Copy out word for word the lines of the listing from the one containing "Identify the click" to the one containing "Indian Ocean (270, 997)", with both of those lines included.

> [RECORDS SHOWN]

━━━━━━━━━━━━━━━━━━━━━━━━━━━━━━

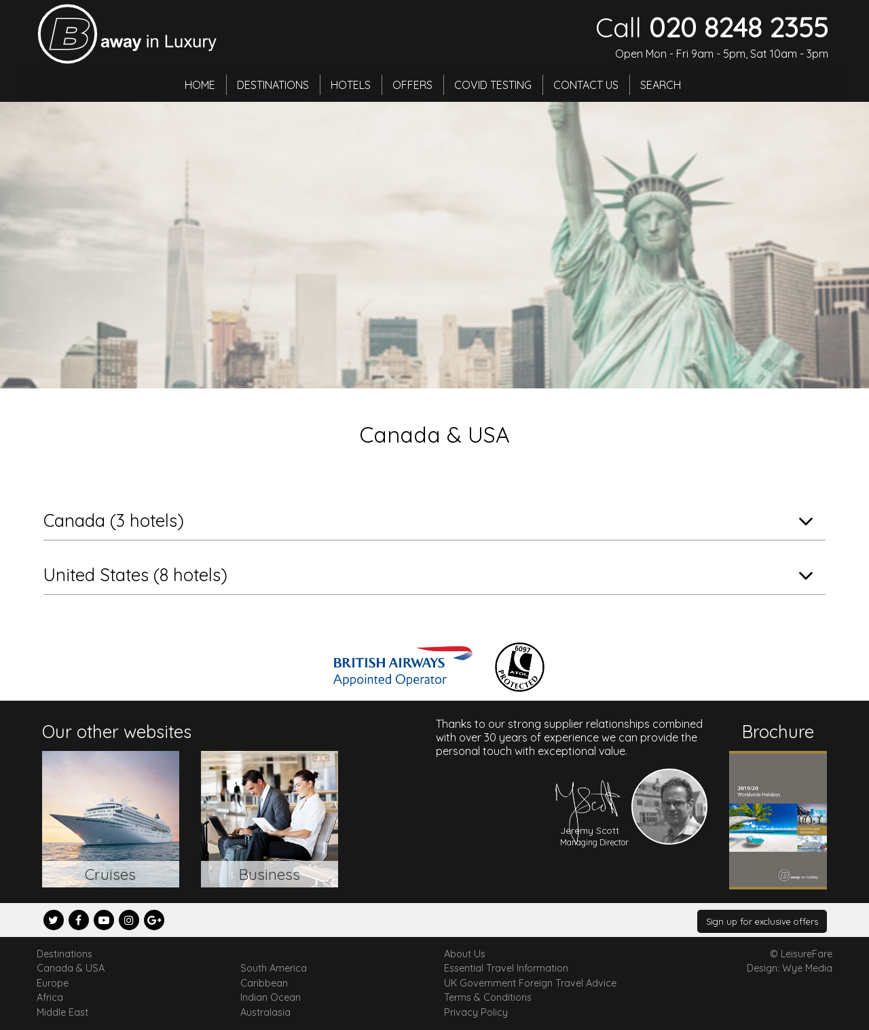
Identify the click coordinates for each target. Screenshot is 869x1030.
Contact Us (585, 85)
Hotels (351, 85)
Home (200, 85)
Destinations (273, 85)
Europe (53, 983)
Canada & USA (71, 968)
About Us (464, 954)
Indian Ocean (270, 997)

━━━━━━━━━━━━━━━━━━━━━━━━━━━━━━

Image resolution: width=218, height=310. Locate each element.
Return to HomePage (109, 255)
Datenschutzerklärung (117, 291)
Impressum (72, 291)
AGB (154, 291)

━━━━━━━━━━━━━━━━━━━━━━━━━━━━━━

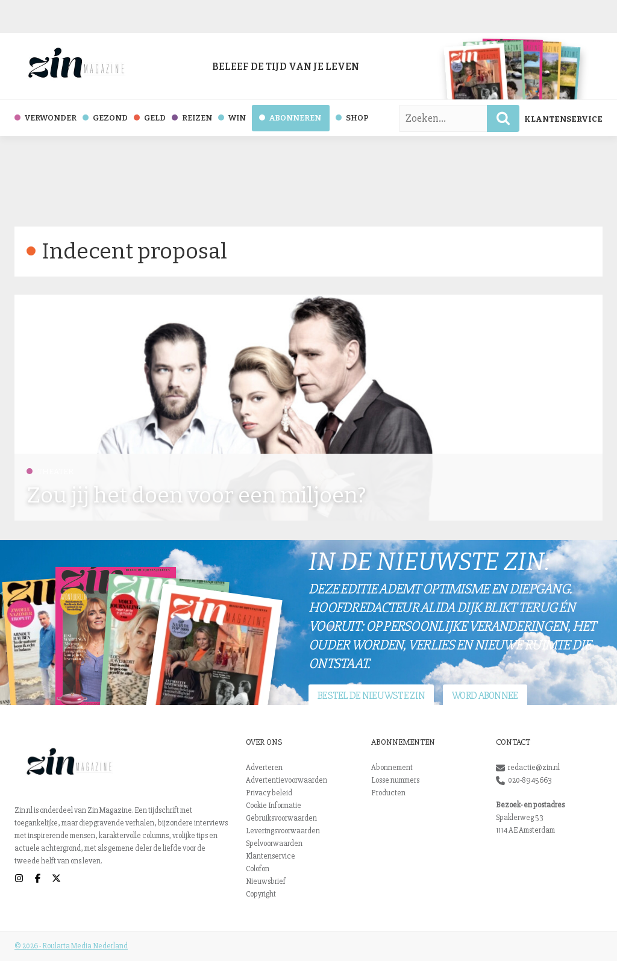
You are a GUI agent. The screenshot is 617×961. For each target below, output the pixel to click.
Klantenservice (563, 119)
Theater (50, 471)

━━━━━━━━━━━━━━━━━━━━━━━━━━━━━━

> [ANSWER TO THE TASK]
Identify the click coordinates for each target. Screenshot is 869x1030.
Contact Us (585, 85)
Hotels (351, 85)
Home (200, 85)
Destinations (273, 85)
Europe (53, 983)
Canada & USA (71, 968)
About Us (464, 954)
Indian Ocean (270, 997)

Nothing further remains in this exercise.